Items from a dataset

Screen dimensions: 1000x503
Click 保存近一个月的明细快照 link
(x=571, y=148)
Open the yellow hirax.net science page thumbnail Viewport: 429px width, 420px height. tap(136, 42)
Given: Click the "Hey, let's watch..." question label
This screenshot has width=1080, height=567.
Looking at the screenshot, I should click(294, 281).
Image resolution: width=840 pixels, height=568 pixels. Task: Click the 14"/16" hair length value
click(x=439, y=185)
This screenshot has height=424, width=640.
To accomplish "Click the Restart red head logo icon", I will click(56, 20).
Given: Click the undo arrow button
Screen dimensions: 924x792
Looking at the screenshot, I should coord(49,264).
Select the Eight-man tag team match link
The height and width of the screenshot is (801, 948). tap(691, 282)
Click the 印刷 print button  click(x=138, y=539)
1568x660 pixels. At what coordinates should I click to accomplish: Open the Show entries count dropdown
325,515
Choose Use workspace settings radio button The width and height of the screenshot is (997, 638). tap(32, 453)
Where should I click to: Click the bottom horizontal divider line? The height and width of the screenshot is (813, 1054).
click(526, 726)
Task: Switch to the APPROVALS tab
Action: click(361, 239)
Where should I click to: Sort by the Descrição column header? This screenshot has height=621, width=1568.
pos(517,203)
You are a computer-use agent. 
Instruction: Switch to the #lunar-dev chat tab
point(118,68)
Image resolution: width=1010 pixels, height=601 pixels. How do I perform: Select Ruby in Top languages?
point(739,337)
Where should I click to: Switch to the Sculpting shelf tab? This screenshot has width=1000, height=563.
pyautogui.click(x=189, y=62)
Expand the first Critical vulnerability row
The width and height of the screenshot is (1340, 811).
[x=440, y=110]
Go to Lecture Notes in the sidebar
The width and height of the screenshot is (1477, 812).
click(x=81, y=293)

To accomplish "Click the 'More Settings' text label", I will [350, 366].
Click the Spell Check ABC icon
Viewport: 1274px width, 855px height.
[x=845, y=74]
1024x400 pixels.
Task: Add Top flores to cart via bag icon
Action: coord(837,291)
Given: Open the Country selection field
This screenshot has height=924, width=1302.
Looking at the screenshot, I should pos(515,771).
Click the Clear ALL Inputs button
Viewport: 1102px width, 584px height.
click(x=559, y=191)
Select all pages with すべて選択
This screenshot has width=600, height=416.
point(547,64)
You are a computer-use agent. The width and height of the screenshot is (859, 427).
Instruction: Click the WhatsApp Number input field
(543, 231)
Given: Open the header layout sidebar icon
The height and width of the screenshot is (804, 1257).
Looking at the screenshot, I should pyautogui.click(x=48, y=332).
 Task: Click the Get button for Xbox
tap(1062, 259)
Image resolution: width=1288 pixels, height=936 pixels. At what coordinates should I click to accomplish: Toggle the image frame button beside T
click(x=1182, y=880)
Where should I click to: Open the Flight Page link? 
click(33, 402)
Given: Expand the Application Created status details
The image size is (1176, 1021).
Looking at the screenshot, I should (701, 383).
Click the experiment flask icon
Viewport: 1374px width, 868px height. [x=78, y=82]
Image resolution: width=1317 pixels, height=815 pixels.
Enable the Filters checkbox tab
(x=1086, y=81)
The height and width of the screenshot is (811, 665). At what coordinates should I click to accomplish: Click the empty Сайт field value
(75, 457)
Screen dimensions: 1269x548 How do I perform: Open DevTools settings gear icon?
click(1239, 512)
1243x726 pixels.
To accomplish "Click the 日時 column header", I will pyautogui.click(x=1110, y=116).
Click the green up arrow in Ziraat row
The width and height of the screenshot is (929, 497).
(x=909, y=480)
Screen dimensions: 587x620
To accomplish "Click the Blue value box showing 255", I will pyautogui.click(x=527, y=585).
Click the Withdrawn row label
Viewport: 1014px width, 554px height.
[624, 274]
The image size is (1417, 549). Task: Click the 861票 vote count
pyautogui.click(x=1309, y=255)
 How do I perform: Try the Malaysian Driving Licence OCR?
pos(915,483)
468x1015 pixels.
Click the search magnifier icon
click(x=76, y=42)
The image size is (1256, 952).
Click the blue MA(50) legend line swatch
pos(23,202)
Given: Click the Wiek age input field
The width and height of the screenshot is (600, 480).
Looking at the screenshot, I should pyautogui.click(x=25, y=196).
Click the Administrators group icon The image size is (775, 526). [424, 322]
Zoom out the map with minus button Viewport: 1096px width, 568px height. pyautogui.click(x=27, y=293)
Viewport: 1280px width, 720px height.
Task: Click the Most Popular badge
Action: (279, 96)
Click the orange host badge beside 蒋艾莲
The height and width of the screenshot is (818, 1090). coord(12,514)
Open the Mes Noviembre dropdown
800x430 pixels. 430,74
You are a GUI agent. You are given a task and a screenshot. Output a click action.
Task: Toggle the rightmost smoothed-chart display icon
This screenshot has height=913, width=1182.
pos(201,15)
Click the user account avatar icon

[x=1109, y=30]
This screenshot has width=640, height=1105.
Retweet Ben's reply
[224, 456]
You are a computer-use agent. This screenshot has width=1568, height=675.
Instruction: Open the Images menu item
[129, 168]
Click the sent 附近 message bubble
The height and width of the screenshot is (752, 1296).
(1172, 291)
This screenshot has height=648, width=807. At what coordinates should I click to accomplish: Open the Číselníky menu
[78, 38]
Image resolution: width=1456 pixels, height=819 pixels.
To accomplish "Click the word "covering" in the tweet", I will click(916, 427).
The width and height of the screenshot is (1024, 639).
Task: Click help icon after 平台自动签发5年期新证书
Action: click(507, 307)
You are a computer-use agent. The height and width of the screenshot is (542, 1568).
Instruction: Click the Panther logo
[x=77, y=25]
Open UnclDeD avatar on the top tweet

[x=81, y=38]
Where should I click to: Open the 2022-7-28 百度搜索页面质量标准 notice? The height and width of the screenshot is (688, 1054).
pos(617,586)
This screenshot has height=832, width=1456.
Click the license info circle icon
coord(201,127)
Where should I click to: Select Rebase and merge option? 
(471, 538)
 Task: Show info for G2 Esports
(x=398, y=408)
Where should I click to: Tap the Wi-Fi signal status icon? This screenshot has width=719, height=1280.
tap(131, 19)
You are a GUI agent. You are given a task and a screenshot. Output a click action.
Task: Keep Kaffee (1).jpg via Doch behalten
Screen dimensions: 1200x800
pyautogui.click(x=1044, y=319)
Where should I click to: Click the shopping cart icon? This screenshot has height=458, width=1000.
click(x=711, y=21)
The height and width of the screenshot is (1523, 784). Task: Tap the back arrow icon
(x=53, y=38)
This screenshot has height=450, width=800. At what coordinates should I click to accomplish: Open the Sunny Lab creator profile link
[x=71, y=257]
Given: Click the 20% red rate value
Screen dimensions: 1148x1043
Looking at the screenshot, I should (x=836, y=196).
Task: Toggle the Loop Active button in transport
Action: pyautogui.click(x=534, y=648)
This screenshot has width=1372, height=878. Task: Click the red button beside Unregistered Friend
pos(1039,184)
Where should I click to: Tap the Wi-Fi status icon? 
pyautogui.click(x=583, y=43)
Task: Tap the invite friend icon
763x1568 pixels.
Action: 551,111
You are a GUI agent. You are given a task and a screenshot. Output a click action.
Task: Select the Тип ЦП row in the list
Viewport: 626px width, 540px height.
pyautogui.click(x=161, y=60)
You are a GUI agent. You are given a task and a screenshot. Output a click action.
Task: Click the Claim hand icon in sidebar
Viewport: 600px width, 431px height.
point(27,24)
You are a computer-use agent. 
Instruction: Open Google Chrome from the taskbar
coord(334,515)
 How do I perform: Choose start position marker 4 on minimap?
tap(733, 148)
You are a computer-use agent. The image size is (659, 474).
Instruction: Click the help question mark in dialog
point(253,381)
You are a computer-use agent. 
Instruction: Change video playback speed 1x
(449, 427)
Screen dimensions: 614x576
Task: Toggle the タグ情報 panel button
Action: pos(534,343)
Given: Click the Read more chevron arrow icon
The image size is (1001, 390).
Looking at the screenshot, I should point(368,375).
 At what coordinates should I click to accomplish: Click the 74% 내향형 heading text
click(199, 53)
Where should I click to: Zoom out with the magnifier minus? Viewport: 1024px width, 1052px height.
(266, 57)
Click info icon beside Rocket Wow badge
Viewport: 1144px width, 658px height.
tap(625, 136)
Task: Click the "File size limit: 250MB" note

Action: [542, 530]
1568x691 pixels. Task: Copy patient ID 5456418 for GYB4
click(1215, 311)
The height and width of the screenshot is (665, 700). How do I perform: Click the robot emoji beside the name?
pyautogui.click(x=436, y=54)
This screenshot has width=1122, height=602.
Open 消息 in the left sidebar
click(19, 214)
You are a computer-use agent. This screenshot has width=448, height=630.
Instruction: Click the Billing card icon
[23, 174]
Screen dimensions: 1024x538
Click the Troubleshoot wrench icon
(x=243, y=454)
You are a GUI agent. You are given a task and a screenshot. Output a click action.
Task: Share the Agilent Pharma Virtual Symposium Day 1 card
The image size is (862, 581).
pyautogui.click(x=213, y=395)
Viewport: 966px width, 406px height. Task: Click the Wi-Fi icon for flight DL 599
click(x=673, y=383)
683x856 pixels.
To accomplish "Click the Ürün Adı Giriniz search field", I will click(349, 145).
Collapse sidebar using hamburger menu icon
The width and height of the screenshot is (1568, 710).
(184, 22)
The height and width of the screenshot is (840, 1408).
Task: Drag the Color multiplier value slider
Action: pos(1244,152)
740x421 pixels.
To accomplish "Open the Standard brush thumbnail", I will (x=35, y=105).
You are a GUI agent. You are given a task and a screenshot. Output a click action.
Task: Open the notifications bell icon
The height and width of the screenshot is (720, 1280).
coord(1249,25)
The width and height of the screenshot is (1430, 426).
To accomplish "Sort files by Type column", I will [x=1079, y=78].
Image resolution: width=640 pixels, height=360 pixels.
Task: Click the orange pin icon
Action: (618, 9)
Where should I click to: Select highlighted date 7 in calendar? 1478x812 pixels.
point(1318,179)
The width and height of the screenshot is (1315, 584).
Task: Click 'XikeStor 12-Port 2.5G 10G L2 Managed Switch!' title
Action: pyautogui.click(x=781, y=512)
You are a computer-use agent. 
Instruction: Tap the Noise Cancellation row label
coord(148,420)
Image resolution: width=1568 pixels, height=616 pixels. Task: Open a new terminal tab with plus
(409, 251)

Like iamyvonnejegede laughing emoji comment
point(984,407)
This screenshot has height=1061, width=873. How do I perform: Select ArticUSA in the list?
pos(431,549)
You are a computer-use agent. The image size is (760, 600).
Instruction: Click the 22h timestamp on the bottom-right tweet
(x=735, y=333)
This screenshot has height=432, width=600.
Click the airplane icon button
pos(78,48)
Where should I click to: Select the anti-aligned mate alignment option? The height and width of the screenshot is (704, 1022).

### DIRECTIONS FOR THIS TASK
Set down, from the entries above, exactly the lines from the one with "Collapse sidebar using hamburger menu icon" up to and including the one with "The width and height of the screenshot is (1430, 426).", and no other lines.

### TASK RESPONSE
Collapse sidebar using hamburger menu icon
The width and height of the screenshot is (1568, 710).
(184, 22)
The height and width of the screenshot is (840, 1408).
Task: Drag the Color multiplier value slider
Action: pos(1244,152)
740x421 pixels.
To accomplish "Open the Standard brush thumbnail", I will (x=35, y=105).
You are a GUI agent. You are given a task and a screenshot. Output a click action.
Task: Open the notifications bell icon
The height and width of the screenshot is (720, 1280).
coord(1249,25)
The width and height of the screenshot is (1430, 426).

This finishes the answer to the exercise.